A exploração trabalhista na sociedade moderna

Enviada em 21/08/2020

Cansaço, falta de senso coletivo, ansiedade, depressão. Esse é o perfil emocional de grande parte dos trabalhadores, na sociedade contemporânea. O sistema capitalista é selvagem, principalmente, no que diz respeito à exploração trabalhista. No entanto, essa exploração, muitas vezes, não é percebida como tal. Nesse contexto, percebe-se que a exploração do trabalhador no Brasil ainda se faz presente na sociedade contemporânea e convém analisar as causas e impactos negativos dessa situação.

Em primeiro lugar, é preciso compreender as causas dessa problemática. Em um mundo marcado pelo capitalismo, é comum observar a exploração trabalhista. Segundo Karl Marx, o sistema capitalista prioriza lucros em detrimento dos indivíduos, por isso muitos empregados continuam sendo explorados e vivenciando uma realidade análoga à escravidão. Nesse sentido, nota-se que a parcela da população com condições financeiras mais baixas são as mais prejudicadas, pois precisam trabalhar e, por isso, acabam sujeitando-se a essas condições, já que muitos vivem em situação de extrema vulnerabilidade socioeconômica. Portanto, é fundamental que medidas sejam tomadas para coibir essa prática.

Em segundo lugar, faz-se necessário salientar os impactos negativos desse quadro na sociedade. Tendo em vista que a parcela mais pobre da população é a mais explorada e sabendo que o acesso ao trabalho digno e à remuneração justa são direitos garantido pela Constituição Federal, percebe-se a ocorrência da “cidadania de papel”, termo cunhado pelo jornalista Gilberto Dimenstein, que diz respeito à existência de direitos na teoria, os quais não ocorrem, de fato, na prática. Sob essa perspectiva, nota-se que a exploração trabalhista impede que as camadas menos favorecidas possam usufruir de seus direitos.

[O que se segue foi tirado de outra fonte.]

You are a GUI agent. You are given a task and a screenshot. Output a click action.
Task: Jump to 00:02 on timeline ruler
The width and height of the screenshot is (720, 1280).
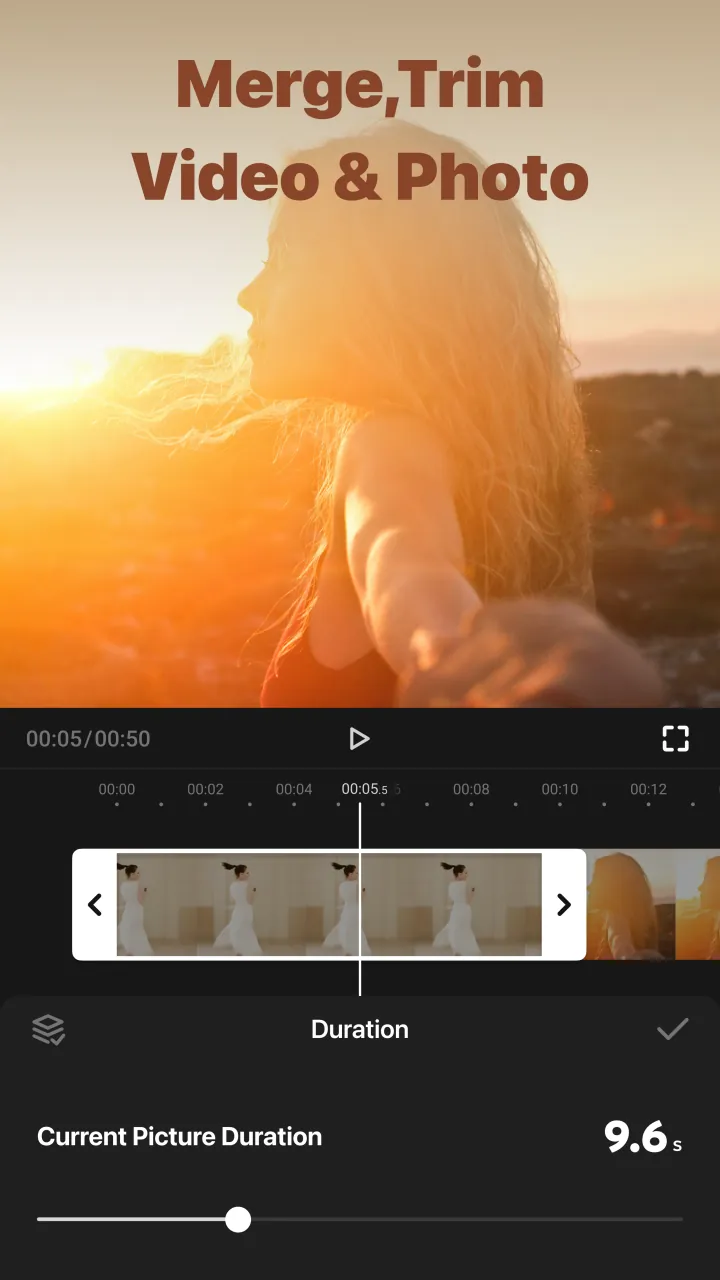tap(205, 789)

É fundamental, portanto, a intervenção dos poderes Jurídico, Legislativo e Executivo, juntamente com o governo, fortalecendo os órgãos fiscalizadores, aprimorando leis já existentes, de forma a elaborar e aplicar punições mais rigorosas aos praticantes de atividades escravistas e abuso moral, além da ação do ministério da saúde, ofertando tratamento psicológico a pessoas que passaram por situações traumáticas. Somente assim, notar-se-á um Brasil sem automotismo no olhar, proposto por Gilberto Dimenstein.